Der Bundesrat plant, die Subventionstarife von J+S ab 2026 um rund 20 Prozent zu senken.Diese Kürzung würde das erfolgreiche Förderprogramm empfindlich treffen: Über 600’000 Kinder und Jugendliche profitieren jährlich von J+S – in über 85 Sportarten, in allen Landesteilen und sozialen Schichten.
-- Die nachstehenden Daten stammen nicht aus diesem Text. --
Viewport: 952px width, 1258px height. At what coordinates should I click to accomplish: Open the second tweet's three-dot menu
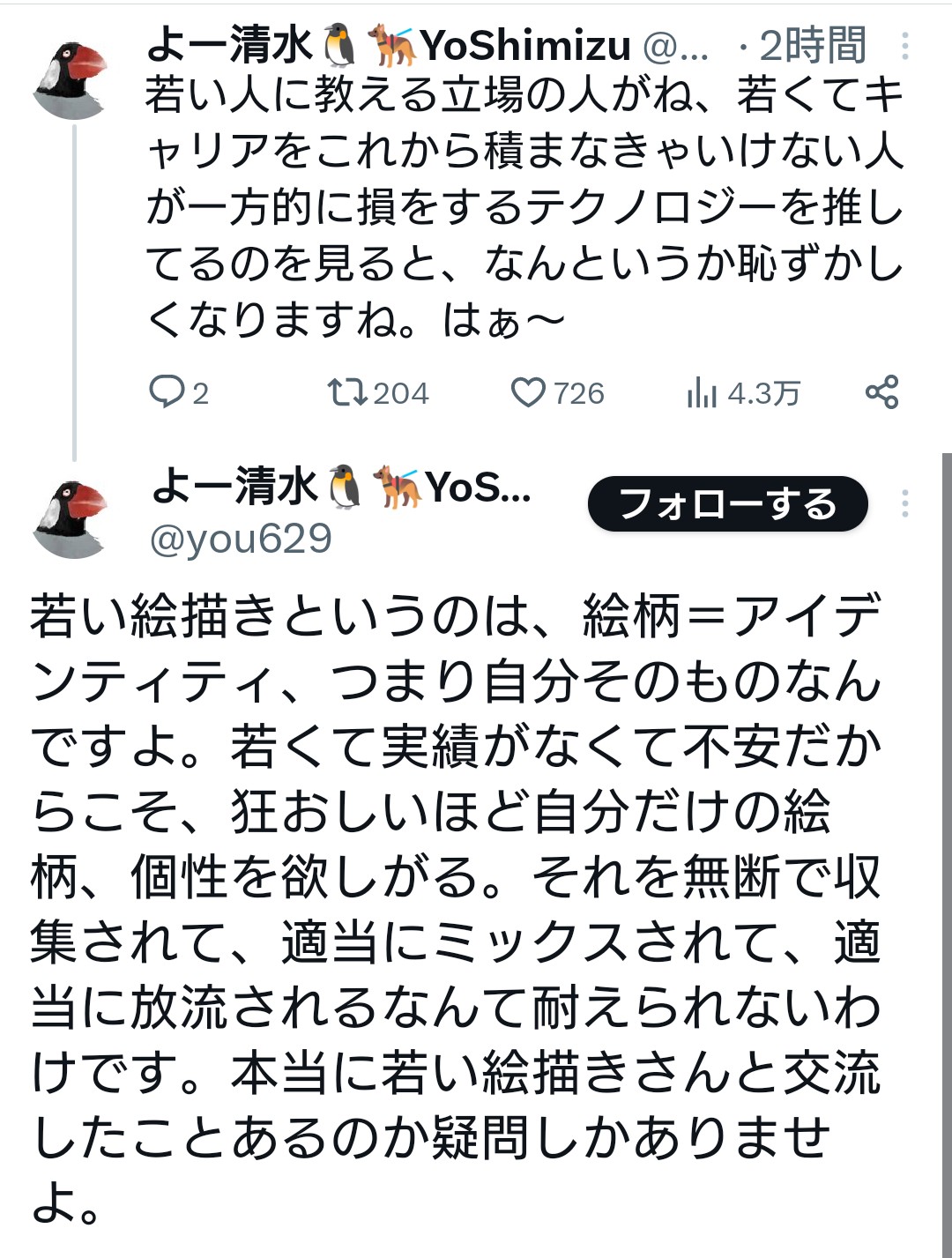[905, 503]
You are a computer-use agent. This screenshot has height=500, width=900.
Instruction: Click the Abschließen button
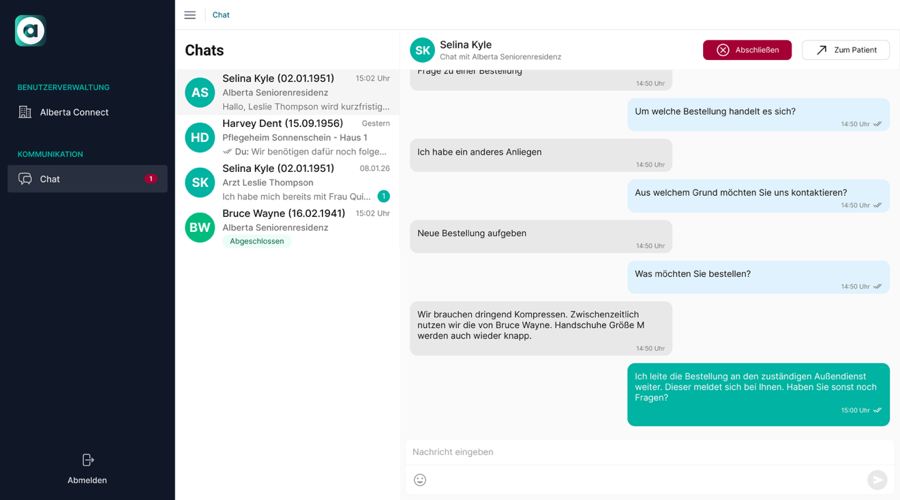747,50

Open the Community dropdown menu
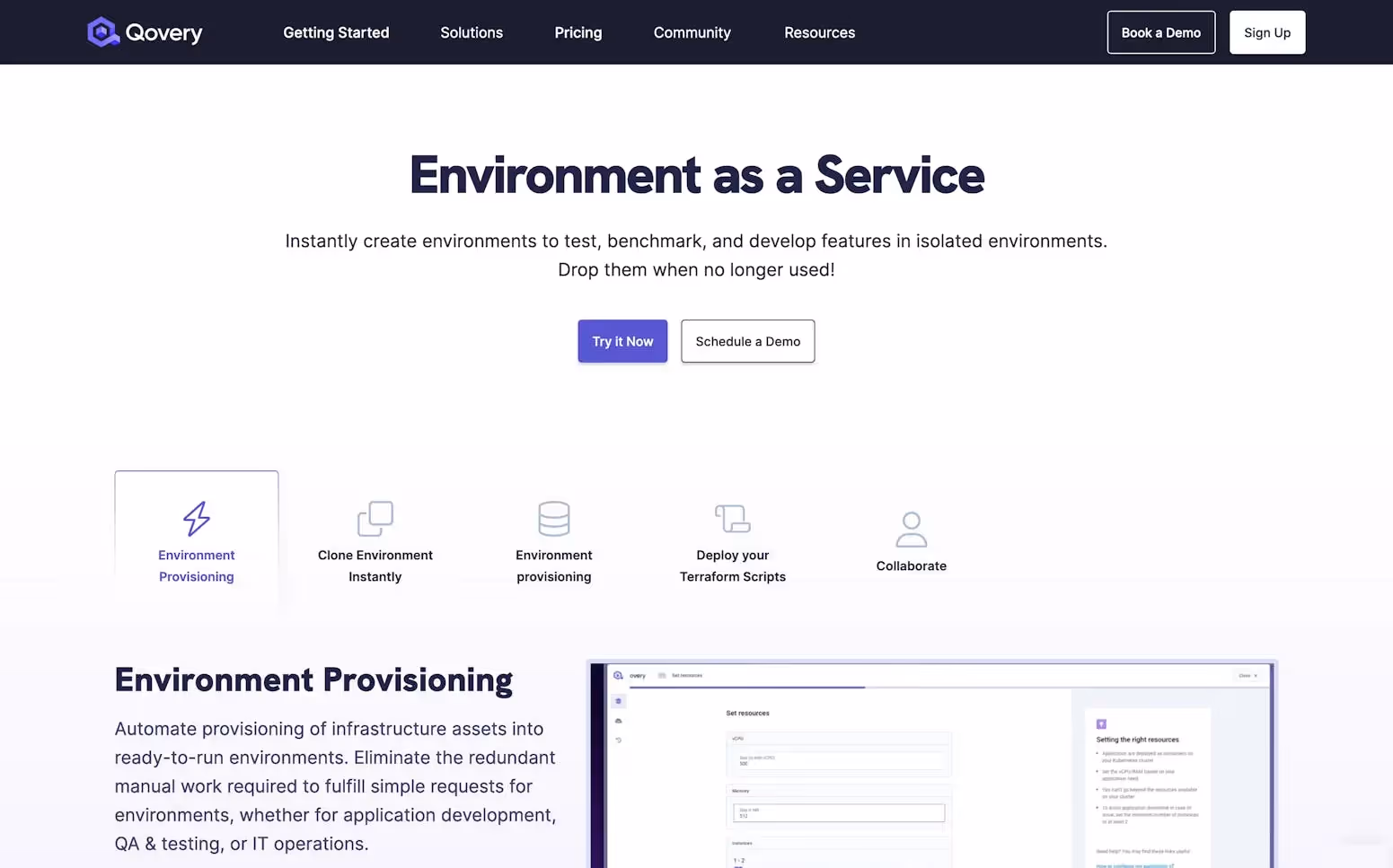tap(692, 32)
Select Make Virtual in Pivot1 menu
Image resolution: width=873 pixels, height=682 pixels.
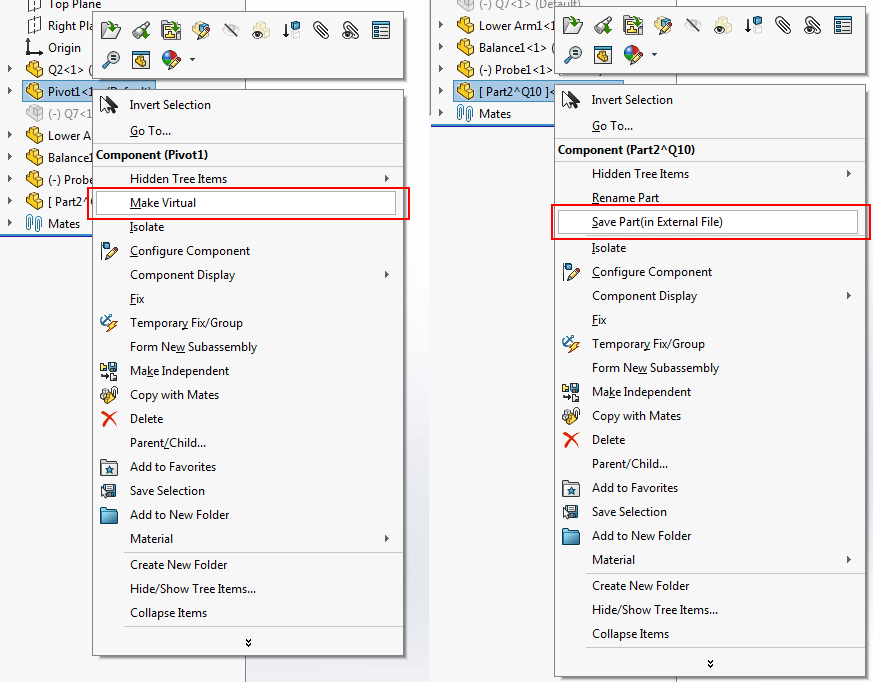(x=163, y=203)
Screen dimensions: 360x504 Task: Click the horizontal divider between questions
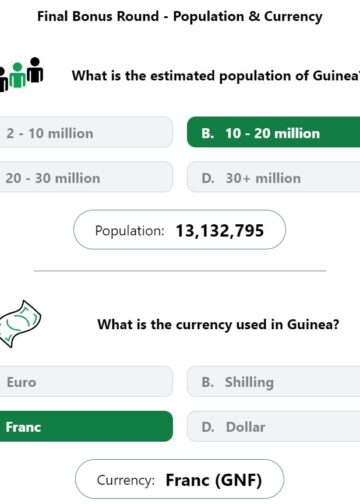180,271
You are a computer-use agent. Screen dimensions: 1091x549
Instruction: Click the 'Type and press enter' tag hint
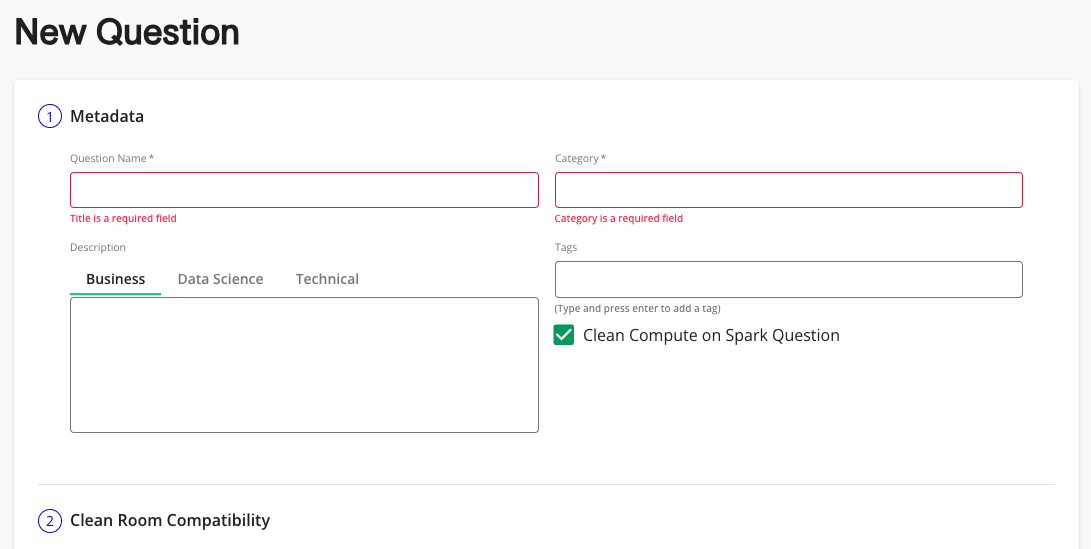637,308
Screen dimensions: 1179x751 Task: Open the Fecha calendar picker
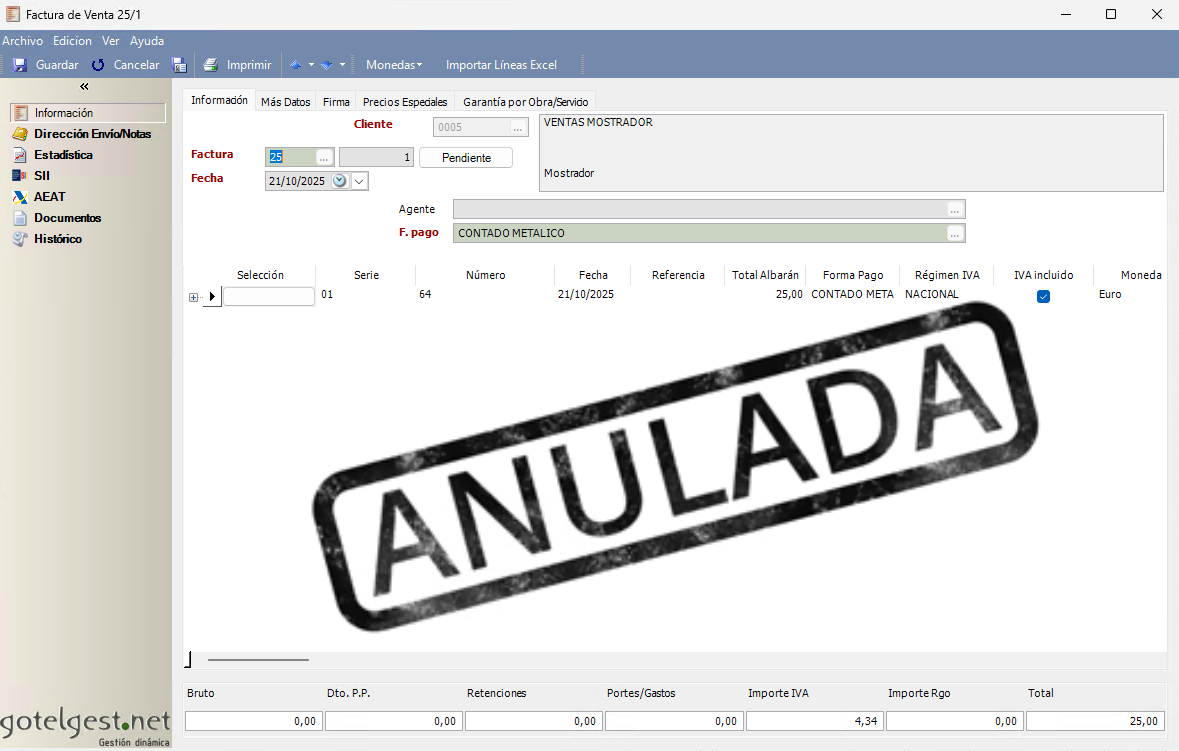point(339,181)
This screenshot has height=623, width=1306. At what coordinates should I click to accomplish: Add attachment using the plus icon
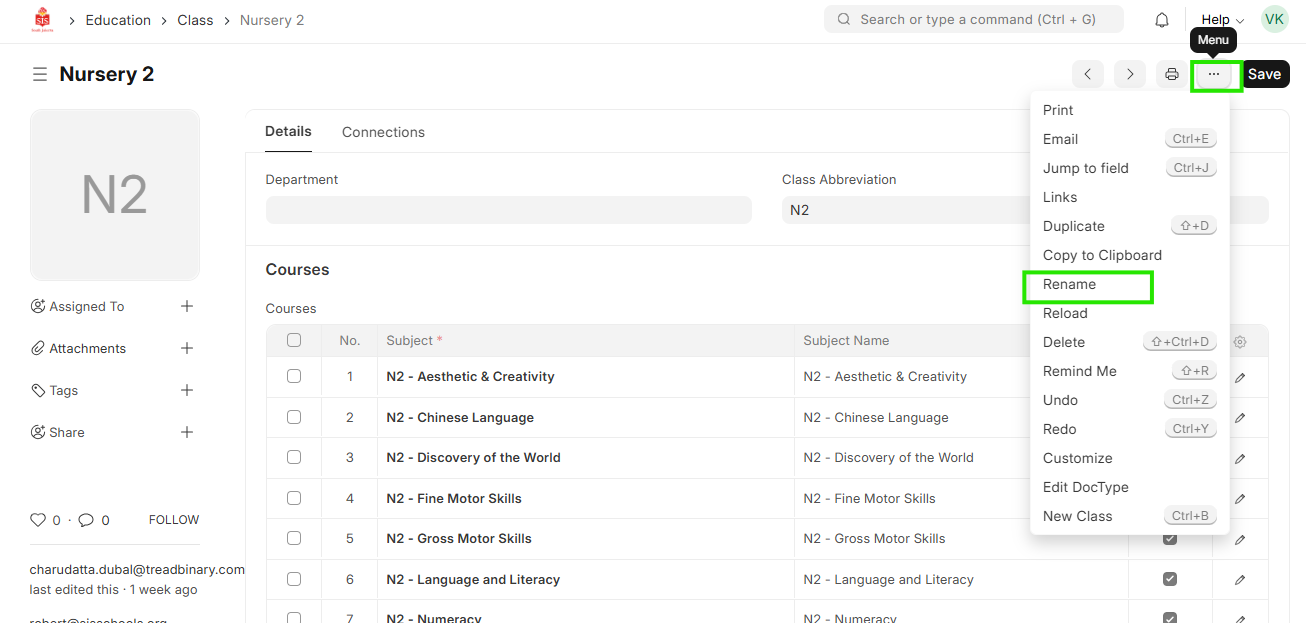point(187,348)
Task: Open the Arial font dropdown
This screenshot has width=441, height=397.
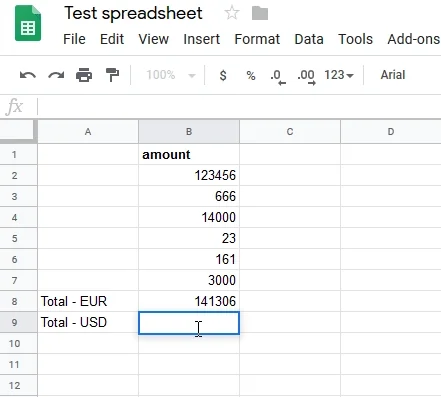Action: 393,75
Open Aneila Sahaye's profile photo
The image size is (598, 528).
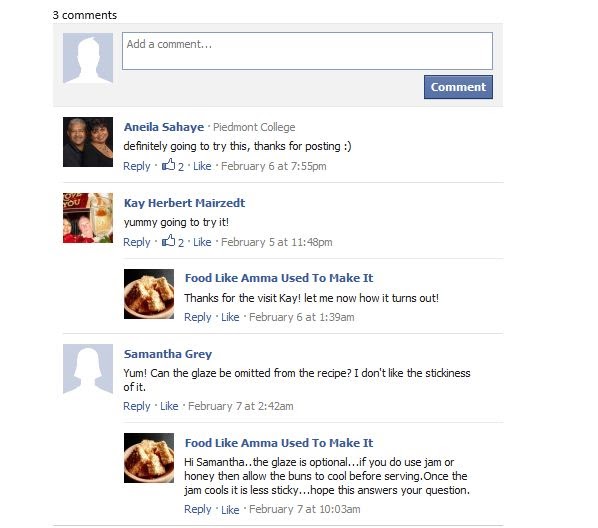click(88, 142)
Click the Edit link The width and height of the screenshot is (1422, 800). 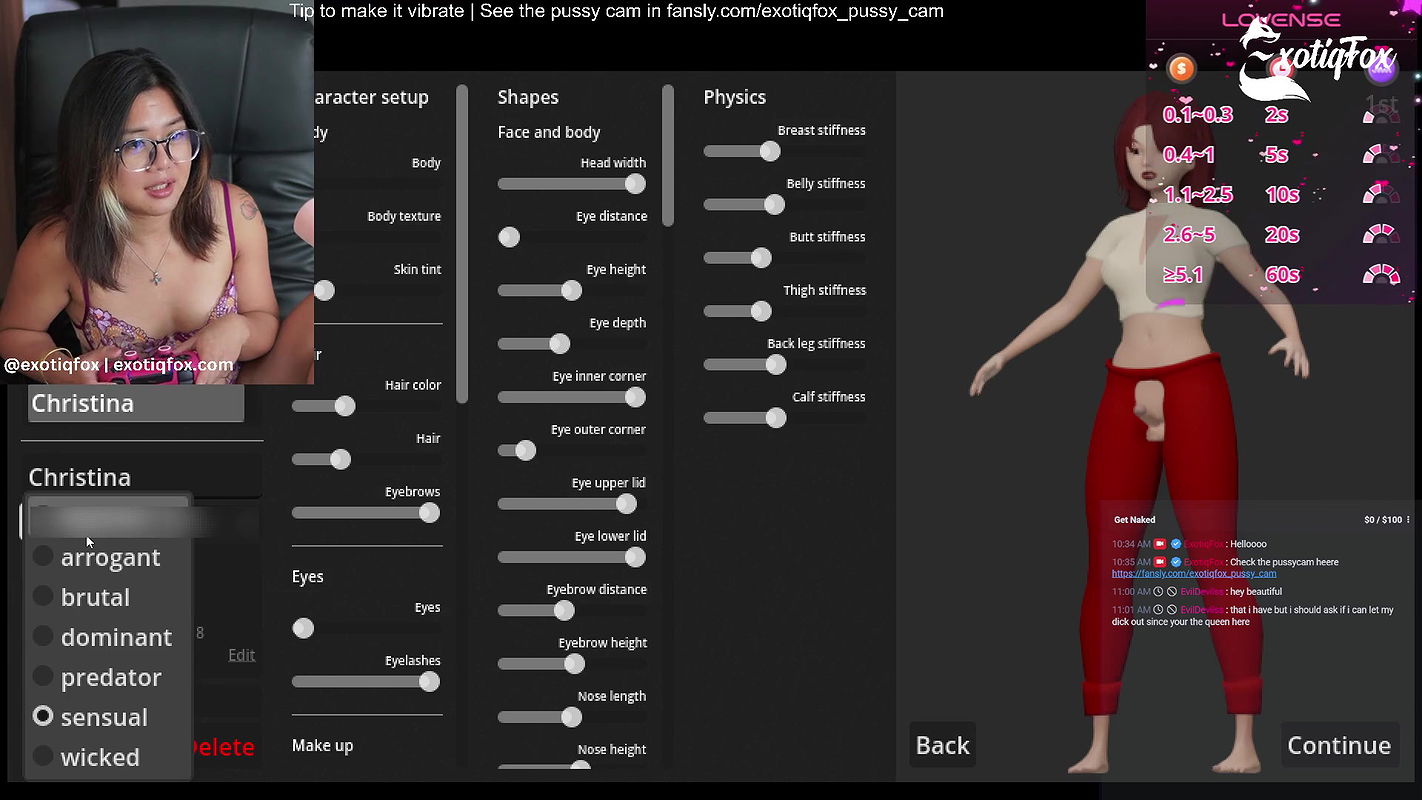click(x=241, y=655)
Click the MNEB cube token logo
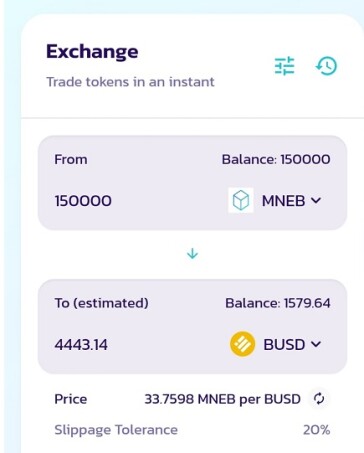Viewport: 364px width, 453px height. click(241, 200)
Besonders stark betroffen wäre der Kanton Zürich: Rund 1’600 Vereine und über 200’000 Kinder und Jugendliche
wären direkt von den Kürzungen betroffen. Dazu sagt Fraktionspräsidentin Christa Stünzi: „Das J+S-Angebot ist
weit mehr als Sportförderung. Es ist zentral für die Integration, Gesundheitsprävention, Jugendförderung und
unsere lebendige Vereinskultur. Das muss uns etwas wert sein.“
Laut Angaben des Regierungsrates würde die Kürzung für den Kanton Zürich einen Ausfall von rund 3,3 Millionen
Franken bedeuten. Co-Präsident Beat Rüfenacht betont: „Es darf nicht sein, dass diese wichtige Leistung künftig
von der Finanzkraft der Kantone abhängt. Die Kosten einfach an die Kantone weiterzugeben, setzt ein völlig
falsches Signal.“
Die Grünliberalen setzen sich seit Bekanntwerden der Sparpläne konsequent gegen diese Massnahme ein und
sammeln aktuell Unterschriften für eine Petition. Der grosse Zuspruch zeigt: Der Bundesrat politisiert hier am Volk
vorbei. „Wir erwarten eine Korrektur vor Ende der Sommerpause“, sagt Christa Stünzi.